The task: Set down every entry again word for word, please, but skip the pictures.

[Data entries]
+ + + +

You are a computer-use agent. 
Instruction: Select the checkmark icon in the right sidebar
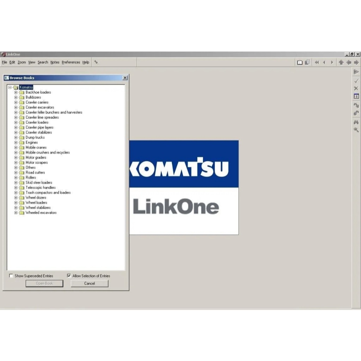pos(356,81)
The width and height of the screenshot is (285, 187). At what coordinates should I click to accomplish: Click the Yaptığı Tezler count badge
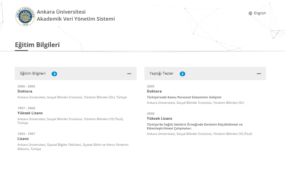click(182, 74)

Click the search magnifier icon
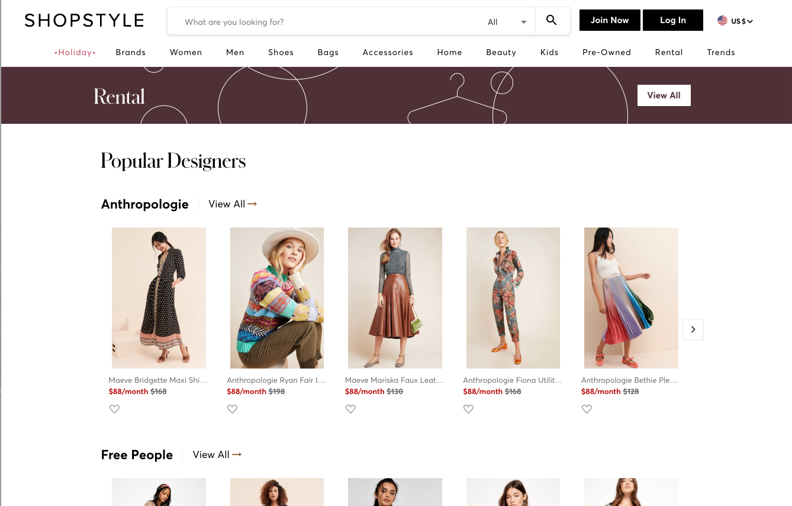pyautogui.click(x=551, y=21)
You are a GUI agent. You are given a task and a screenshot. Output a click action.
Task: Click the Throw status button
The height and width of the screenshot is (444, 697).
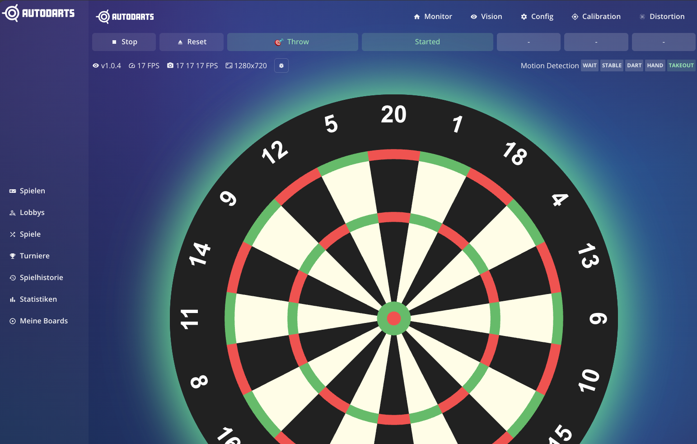292,42
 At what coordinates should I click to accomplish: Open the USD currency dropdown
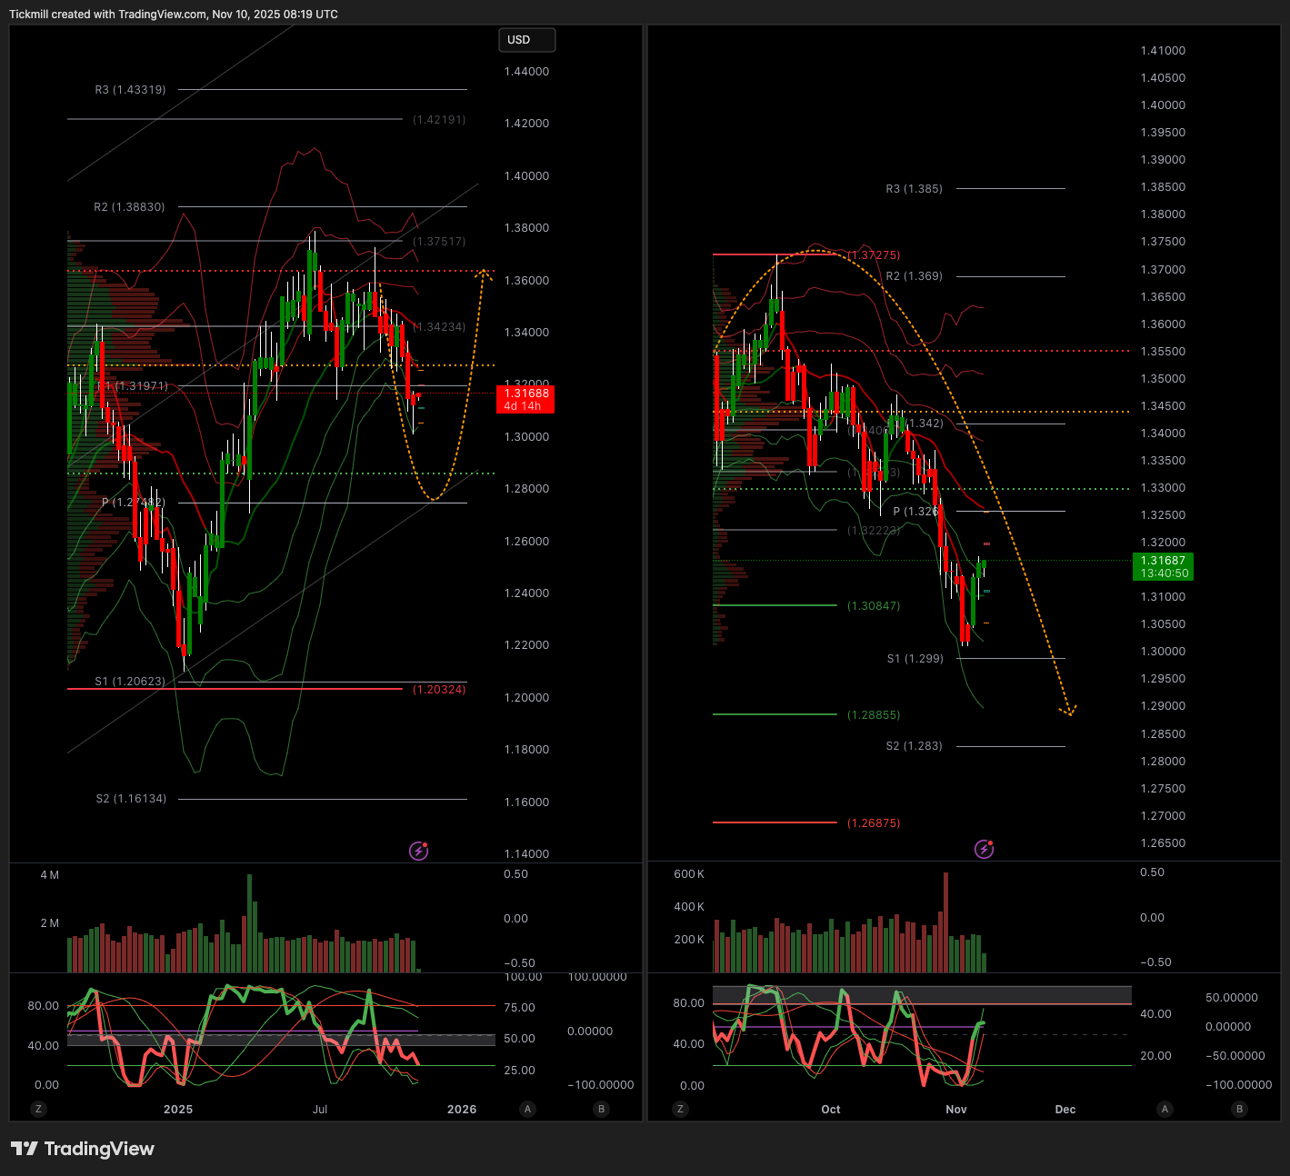click(526, 40)
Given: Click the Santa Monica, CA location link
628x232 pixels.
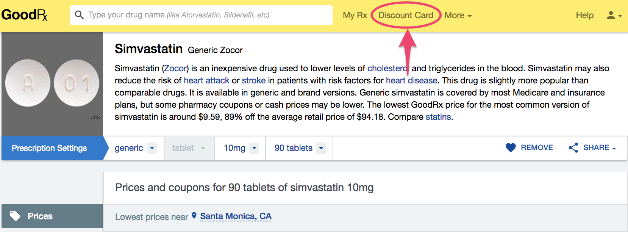Looking at the screenshot, I should click(x=236, y=216).
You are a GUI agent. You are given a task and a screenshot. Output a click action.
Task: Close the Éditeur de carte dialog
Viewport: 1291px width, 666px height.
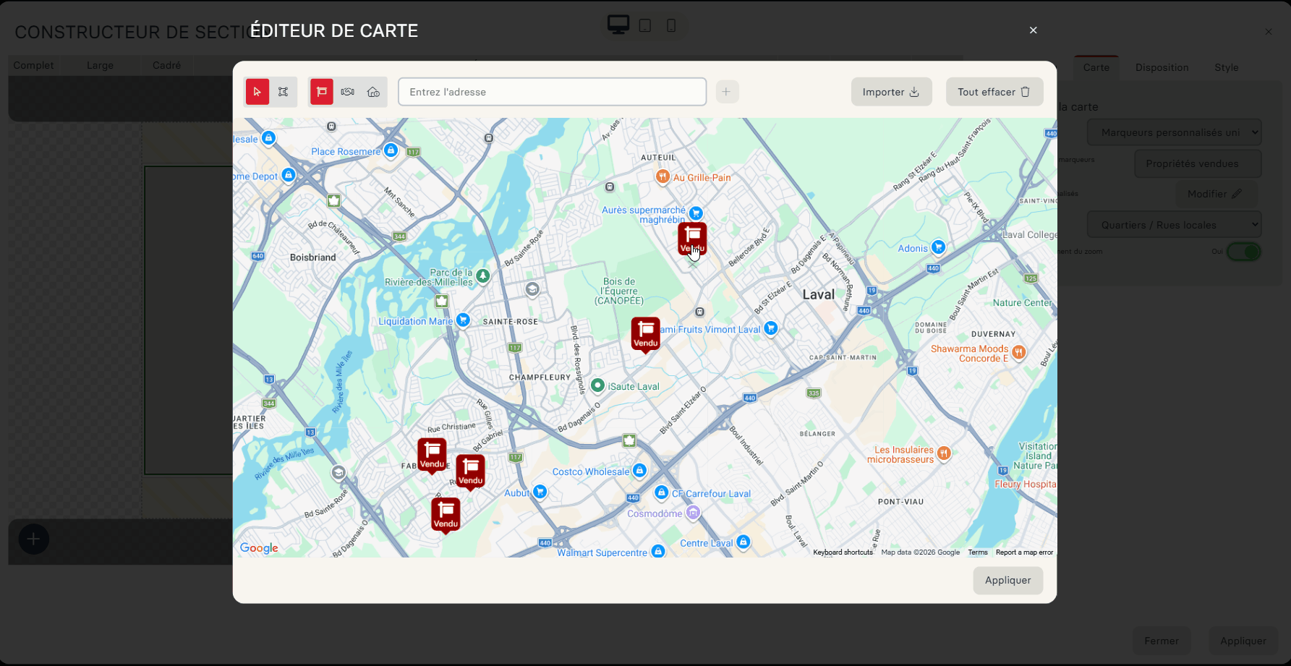[1033, 30]
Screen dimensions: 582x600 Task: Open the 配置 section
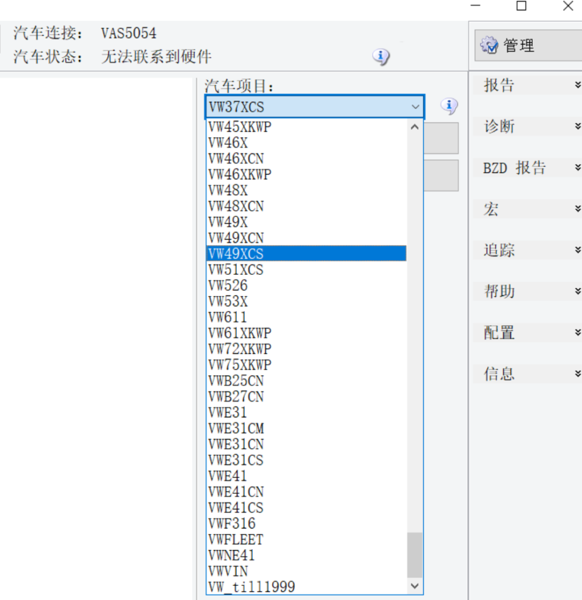pyautogui.click(x=577, y=333)
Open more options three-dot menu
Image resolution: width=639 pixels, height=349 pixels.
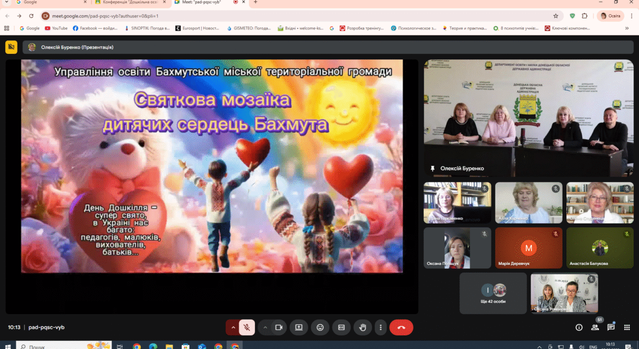click(x=381, y=327)
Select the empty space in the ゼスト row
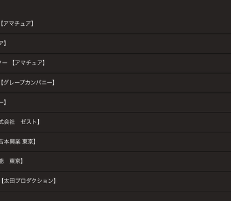The width and height of the screenshot is (231, 201). click(x=135, y=122)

+ + + +

Written solution:
You are a computer-use agent. 
Instruction: Select the checkmark icon in the right sidebar
pos(356,81)
The width and height of the screenshot is (285, 187). At what coordinates should I click to accomplish: Click the Yaptığı Tezler count badge
click(182, 74)

Click the search magnifier icon
pyautogui.click(x=551, y=21)
You are a GUI agent. You are given a task and a screenshot. Output a click action.
Task: Click the Throw status button
The height and width of the screenshot is (444, 697).
292,42
 At what coordinates should I click to accomplish: Open the USD currency dropdown
click(526, 40)
Given: Click the Santa Monica, CA location link
628x232 pixels.
Looking at the screenshot, I should click(x=236, y=216).
You are a GUI agent. You are given a task and a screenshot. Output a click action.
Task: Close the Éditeur de carte dialog
Viewport: 1291px width, 666px height.
[1033, 30]
Screen dimensions: 582x600 Task: Open the 配置 section
pyautogui.click(x=577, y=333)
Open more options three-dot menu
Image resolution: width=639 pixels, height=349 pixels.
click(x=381, y=327)
Select the empty space in the ゼスト row
The width and height of the screenshot is (231, 201). click(x=135, y=122)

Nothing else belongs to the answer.